## Goal of the exercise
Write out, character for character, the lines of the material, starting with the line that contains "599x470 pixels." and continuing through the final line of the material.

Stored records:
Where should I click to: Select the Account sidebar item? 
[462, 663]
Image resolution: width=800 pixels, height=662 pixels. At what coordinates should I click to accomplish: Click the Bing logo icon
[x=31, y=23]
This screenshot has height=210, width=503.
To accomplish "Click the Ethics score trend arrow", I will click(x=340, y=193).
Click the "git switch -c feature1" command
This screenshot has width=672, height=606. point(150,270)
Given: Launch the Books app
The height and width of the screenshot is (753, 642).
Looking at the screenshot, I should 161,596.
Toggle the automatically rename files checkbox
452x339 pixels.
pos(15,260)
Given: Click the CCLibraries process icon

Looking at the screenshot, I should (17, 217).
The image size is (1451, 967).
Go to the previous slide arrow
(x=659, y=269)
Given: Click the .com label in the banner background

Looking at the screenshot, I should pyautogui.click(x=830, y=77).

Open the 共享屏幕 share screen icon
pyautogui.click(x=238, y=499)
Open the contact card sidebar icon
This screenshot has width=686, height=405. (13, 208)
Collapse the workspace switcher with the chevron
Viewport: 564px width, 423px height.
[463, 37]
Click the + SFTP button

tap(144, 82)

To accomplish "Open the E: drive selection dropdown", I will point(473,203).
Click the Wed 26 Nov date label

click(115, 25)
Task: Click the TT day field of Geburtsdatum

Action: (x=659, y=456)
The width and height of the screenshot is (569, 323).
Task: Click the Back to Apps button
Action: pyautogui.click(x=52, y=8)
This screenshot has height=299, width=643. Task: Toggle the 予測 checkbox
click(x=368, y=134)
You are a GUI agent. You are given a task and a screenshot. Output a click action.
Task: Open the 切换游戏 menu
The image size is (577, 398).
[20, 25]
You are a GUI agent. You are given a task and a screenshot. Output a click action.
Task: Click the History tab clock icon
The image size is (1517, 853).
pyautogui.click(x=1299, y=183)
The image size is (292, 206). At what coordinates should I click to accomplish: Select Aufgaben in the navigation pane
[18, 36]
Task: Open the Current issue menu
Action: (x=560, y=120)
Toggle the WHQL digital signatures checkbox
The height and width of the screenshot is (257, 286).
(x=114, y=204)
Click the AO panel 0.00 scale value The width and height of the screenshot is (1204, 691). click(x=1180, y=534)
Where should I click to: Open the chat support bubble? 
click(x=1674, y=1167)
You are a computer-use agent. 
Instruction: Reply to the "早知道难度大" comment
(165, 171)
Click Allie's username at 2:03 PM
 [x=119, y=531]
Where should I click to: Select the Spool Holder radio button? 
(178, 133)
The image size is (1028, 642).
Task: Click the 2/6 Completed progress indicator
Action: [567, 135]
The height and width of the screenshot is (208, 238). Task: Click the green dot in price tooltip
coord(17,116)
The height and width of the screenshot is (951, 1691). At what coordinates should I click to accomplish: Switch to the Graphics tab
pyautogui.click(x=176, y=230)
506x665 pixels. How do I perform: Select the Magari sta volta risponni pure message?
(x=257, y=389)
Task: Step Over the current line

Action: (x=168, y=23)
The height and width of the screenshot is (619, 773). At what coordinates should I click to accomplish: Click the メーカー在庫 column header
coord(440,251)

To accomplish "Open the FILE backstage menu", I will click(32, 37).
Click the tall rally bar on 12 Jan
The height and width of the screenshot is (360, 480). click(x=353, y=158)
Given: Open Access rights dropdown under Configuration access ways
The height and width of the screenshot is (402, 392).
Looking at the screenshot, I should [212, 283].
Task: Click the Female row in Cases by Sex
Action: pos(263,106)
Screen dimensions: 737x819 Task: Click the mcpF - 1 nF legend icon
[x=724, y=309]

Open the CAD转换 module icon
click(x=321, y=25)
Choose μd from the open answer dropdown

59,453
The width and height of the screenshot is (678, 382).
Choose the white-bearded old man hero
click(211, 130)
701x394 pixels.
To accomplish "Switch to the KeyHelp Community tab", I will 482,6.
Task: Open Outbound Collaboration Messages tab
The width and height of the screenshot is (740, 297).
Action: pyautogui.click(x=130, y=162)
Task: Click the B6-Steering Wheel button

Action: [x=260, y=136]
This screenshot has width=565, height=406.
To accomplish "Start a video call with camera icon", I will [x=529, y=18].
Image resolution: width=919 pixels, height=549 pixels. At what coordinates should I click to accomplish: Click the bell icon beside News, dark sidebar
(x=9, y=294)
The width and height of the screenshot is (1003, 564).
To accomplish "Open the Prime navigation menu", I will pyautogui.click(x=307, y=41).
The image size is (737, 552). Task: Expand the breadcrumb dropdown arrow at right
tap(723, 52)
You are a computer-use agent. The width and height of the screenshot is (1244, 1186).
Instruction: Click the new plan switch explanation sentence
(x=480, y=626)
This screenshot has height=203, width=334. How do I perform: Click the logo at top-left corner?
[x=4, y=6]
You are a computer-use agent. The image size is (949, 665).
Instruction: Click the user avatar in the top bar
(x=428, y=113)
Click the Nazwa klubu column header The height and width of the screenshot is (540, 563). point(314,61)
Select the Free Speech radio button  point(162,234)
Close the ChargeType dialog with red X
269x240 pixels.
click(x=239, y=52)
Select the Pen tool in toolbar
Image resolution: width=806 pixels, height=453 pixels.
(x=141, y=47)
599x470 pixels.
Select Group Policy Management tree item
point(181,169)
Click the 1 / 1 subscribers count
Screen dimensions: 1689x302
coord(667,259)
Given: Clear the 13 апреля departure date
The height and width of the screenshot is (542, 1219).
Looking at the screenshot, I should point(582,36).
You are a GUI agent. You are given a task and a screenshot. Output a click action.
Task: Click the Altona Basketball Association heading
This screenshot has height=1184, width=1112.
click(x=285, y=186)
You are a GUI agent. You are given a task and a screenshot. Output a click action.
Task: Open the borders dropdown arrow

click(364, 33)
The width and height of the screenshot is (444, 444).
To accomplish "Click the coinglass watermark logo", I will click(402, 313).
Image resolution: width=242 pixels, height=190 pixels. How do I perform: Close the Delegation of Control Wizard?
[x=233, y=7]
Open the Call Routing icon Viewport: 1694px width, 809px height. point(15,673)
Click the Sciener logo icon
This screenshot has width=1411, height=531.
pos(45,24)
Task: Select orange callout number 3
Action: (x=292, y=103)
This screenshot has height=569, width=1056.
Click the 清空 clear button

## Finished task
599x470 pixels.
Select Group Policy Management tree item
point(181,169)
Click the 1 / 1 subscribers count
Screen dimensions: 1689x302
coord(667,259)
Given: Clear the 13 апреля departure date
The height and width of the screenshot is (542, 1219).
Looking at the screenshot, I should point(582,36).
You are a GUI agent. You are given a task and a screenshot. Output a click action.
Task: Click the Altona Basketball Association heading
This screenshot has height=1184, width=1112.
click(x=285, y=186)
You are a GUI agent. You are given a task and a screenshot. Output a click action.
Task: Open the borders dropdown arrow

click(364, 33)
The width and height of the screenshot is (444, 444).
To accomplish "Click the coinglass watermark logo", I will click(402, 313).
Image resolution: width=242 pixels, height=190 pixels. How do I perform: Close the Delegation of Control Wizard?
[x=233, y=7]
Open the Call Routing icon Viewport: 1694px width, 809px height. point(15,673)
Click the Sciener logo icon
This screenshot has width=1411, height=531.
pos(45,24)
Task: Select orange callout number 3
Action: (x=292, y=103)
This screenshot has height=569, width=1056.
Click the 清空 clear button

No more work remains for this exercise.